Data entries

⟨

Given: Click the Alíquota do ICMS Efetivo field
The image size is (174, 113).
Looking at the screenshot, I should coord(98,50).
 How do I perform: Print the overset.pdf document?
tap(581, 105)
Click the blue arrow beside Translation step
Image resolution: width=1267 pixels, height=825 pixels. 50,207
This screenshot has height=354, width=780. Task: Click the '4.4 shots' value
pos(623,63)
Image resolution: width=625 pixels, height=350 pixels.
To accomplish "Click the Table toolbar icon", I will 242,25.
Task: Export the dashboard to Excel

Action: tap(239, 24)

⟩

__BRIEF__
An exact copy of all the entries above is what is needed.

__SOLUTION TO THE PROBLEM__
Given: Click the Alíquota do ICMS Efetivo field
The image size is (174, 113).
Looking at the screenshot, I should coord(98,50).
 How do I perform: Print the overset.pdf document?
tap(581, 105)
Click the blue arrow beside Translation step
Image resolution: width=1267 pixels, height=825 pixels. 50,207
This screenshot has height=354, width=780. Task: Click the '4.4 shots' value
pos(623,63)
Image resolution: width=625 pixels, height=350 pixels.
To accomplish "Click the Table toolbar icon", I will 242,25.
Task: Export the dashboard to Excel

Action: tap(239, 24)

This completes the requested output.